Belinostat for Solid Tumors and Lymphomas in Patients With Varying Degrees of Hepatic Dysfunction

Inclusion Criteria

• •Patients must have histologically or cytologically confirmed (at original diagnosis or subsequent recurrence or progression) solid tumor or lymphoma that is metastatic, unresectable, progressive, or recurrent, and for which standard curative or palliative measures do not exist or are no longer effective.
• •No radiation, major surgery, chemotherapy or biologic therapy within 4 weeks prior to entering the study (6 weeks for nitrosoureas or mitomycin C); greater than or equal to 2 weeks since any prior administration of study drug in an exploratory Investigational New Drug (IND)/Phase 0 study. (also referred to as an "early Phase I study" or "pre-Phase I study" where a sub-therapeutic dose of drug is administered) at the Principal Investigator's (PI's) discretion. Patients must have recovered to at least eligibility levels due to adverse events and/or toxicity of prior chemotherapy or biologic therapy.
• •Age greater than or equal to 18 years.
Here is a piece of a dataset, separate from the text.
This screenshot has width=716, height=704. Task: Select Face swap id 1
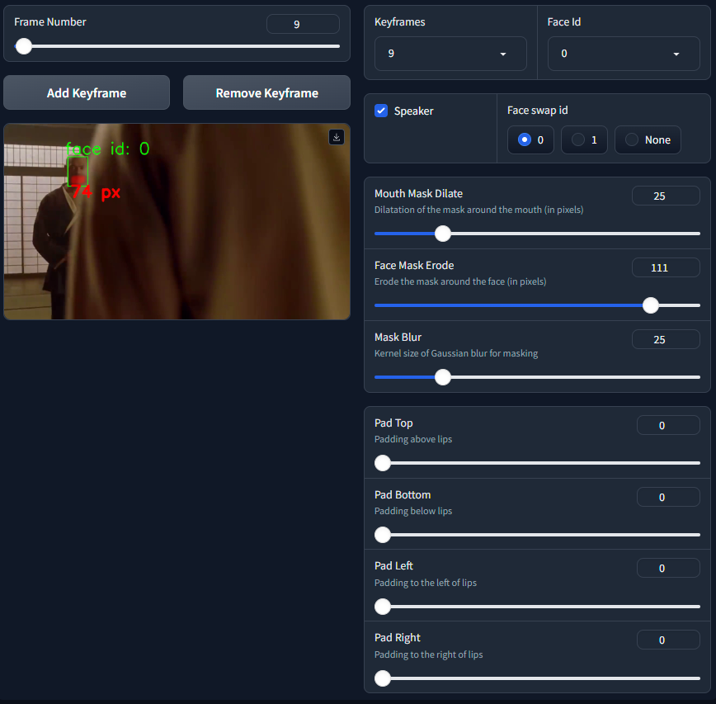pos(584,140)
Because no dosing or adverse event data are currently available on the use of belinostat in patients \< 18 years of age, children are excluded from this study but will be eligible for future pediatric Phase I single-agent trials.
• •Eastern Cooperative Oncology Group (ECOG) performance status less than or equal to 2 (Karnofsky greater than or equal to 60 percent.
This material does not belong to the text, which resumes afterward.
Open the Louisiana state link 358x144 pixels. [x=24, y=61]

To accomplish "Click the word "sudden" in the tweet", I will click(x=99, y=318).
• •Life expectancy of greater than 3 months.
• •Patients must have acceptable renal and marrow function as defined below:
• •leukocytes greater than or equal to 3,000/mcL
• •absolute neutrophil count greater than or equal to 1,500/mcL
• •platelets greater than or equal to 100,000/mcL
• •serum creatinine within normal institutional limits OR creatinine clearance greater than or equal to 60 mL/min for patients with creatinine levels above institutional normal, as determined by a measured 24-hour creatinine clearance Baseline evaluations should be conducted within 7 days of treatment start date.
• •Patients with abnormal liver function will be eligible. Patients with active hemolysis should be excluded. No distinction will be made between liver dysfunction due to metastases and liver dysfunction due to other causes.
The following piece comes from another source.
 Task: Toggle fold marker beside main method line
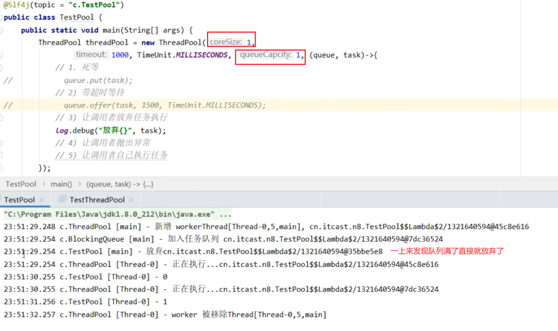point(2,30)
• •Patients with biliary obstruction for which a stent has been placed are eligible, provided the stent has been in place for at least 10 days prior to the first dose of belinostat and the liver function has stabilized. Two measurements at least 2 days apart that put the patient in the same hepatic dysfunction stratum will be accepted as evidence of stable hepatic function. There should be no evidence of biliary sepsis.
• •Patients with gliomas or brain metastases who require corticosteroids or anticonvulsants must be on a stable dose of corticosteroids and seizure free for 1 month prior to enrollment. Patients with known brain metastases should have had brain irradiation (whole brain or gamma knife) more than 4 weeks before starting the protocol. Note that patients should have had their steroids tapered to low dose (i.e., \< 1.5 mg of dexamethasone/day).
• •The effects of belinostat on the developing human fetus are unknown. For this reason and because histone deacetylase (HDAC) inhibitors are known to be teratogenic, women of child-bearing potential and men must agree to use adequate contraception (hormonal or barrier method of birth control; abstinence) prior to study entry and for the duration of study participation. Should a woman become pregnant or suspect she is pregnant while participating in this study, she should inform her treating physician immediately.
• •Ability to understand and the willingness to sign a written informed consent document.